Treasure Island Pedagogies: Episode 15 - the one with Winnie-the-Pooh

Posted on: 17 December 2021 by Dr Tunde Varga-Atkins in General

Host and Guests in Online Meeting
(Host and Guests in Online Meeting)

In Episode 15, our guests’ lightbulb moments included ways of facilitating learning through questioning, good learning design, our boat of treasure island pedagogies/props carries items including bottles of confidence, constructive alignment, De Bono’s thinking hats and characters from Winnie-the-Pooh.

Speakers: Dr Eli Saetnan, Professor Fiona Smart & Tim Neumann

Date: 06 December 2021

Treasure Island Pedagogies: Episode 15 podcast

(Treasure Island Pedagogies Episode 15 - Podcast Transcript)

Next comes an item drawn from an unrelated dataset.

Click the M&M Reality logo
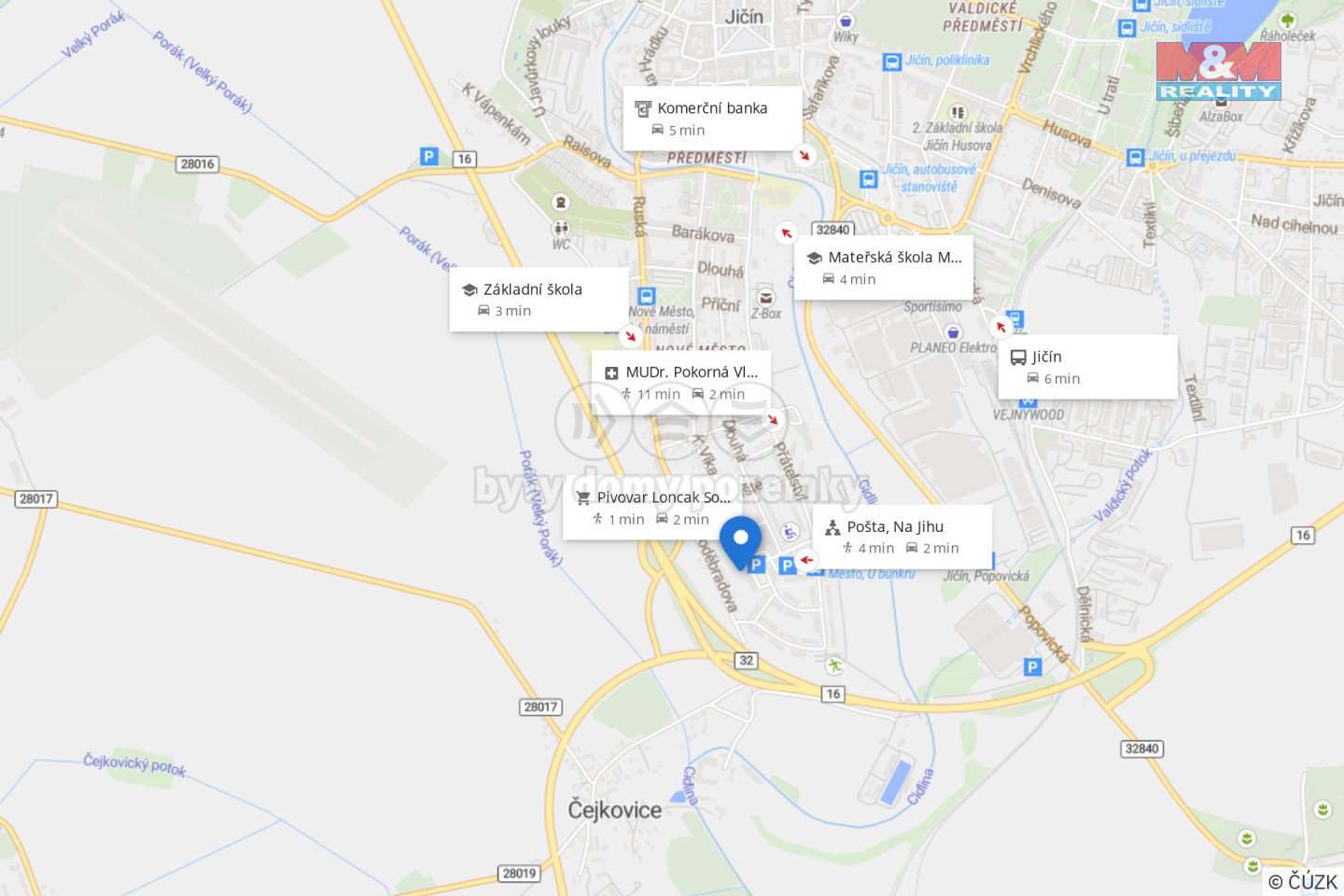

Read or listen to find out our guests’ lightbulb moments, teaching props, pedagogies and luxury items that they would take to their Treasure Islands for precious contact time with students.

Dr Eli Saetnan

University of Liverpool, England

@DrSaetnan 

  • Original discipline(s): Ecology, Animal Behaviour, Animal Science
  • Current role: Academic Developer
  • Lightbulb moment: the episode that has stuck in my mind was a double lightbulb moment when teaching students biology. I got students to question the concept of 'species'. I didn't give a lecture; I gave them 3 papers to read, got them to introduce these to the group and ask questions with a view to contradict the idea of species; I then facilitated their discussions. It got students fired up and excited. This also became a lightbulb for me as a teacher: I realised that this was such an effective way of teaching.
  • Teaching prop or pedagogy: a good set of questions and a bottle of confidence for those situations when you might be involved in teaching in an area not your subject expertise.
  • Luxury item: for myself, I'd bring my knitting, for our joint island experience I'd bring coffee and biscuits to have some of those relaxed conversations where most of real learning and insights can happen.

Professor Fiona Smart

Edinburgh Napier University, Scotland

  • Original discipline(s): Nurse, adult and child (still a registrant 😊)
  • Current role: Learning and Teaching Enhancement Consultant and Visiting Professor
  • Lightbulb moment: that we can facilitate learning without being subject experts: came as a result of an online programme with distance learners in the late 1990s when we allocated facilitators to groups of students. I then used this to shape my on-campus teaching. It is about the magic of 'learning to trust the process' and the students – if you design learning well for students, they will engage.
  • Teaching prop or pedagogy: can I also choose two? My more learned option would be de Bono's - 6 Thinking Hats. My more fun one is getting groups of students to think about which character they would be from Winnie-the-Pooh to help them work together and consider the upside and downside of each character.
  • Luxury item: I’d bring flat coat retrievers; they are forever bouncy and never grow up.

Tim Neumann

University College London, United Kingdom

@tim_neumann

  • Original discipline(s): Sound Engineering & Music Production
  • Current role: Lecturer & Faculty Learning Technology Lead
  • Lightbulb moment: cheating as want to share two of these, (1) hearing a lecturer say, "I feel I'm not worth your study fees if I don't lecture you", while learners wanted to learn from each other's experiences. Learners value someone who can facilitate their learning. (2) receiving such a well-structured pack of distance education materials with activities that I did not really miss an expert lecturer - magic of keeping you interested and focused, but challenged and supported. Structure can also come from a really well-designed teaching resource.
  • Teaching prop or pedagogy: would love to nominate constructive alignment ~ is something I strive for and am influenced by Biggs, learning outcomes, activities and assessments work together to guide learners. Giving students the 'time spent on task estimates' helps clarify our expectations and manage their time; it also helps us as designers to make sure our design is good. The prop that would help me with all this is our online UCL Learning Designer tool and if we wanted something physical, it would be the ABC learning types cards.
  • Luxury item: for myself, I'd bring Archdough, my sourdough starter but in the spirit of collaboration, I'd now like to change it to bring a set of cones instead to do some collaborative mass movement choreographies with the other Islanders for fun.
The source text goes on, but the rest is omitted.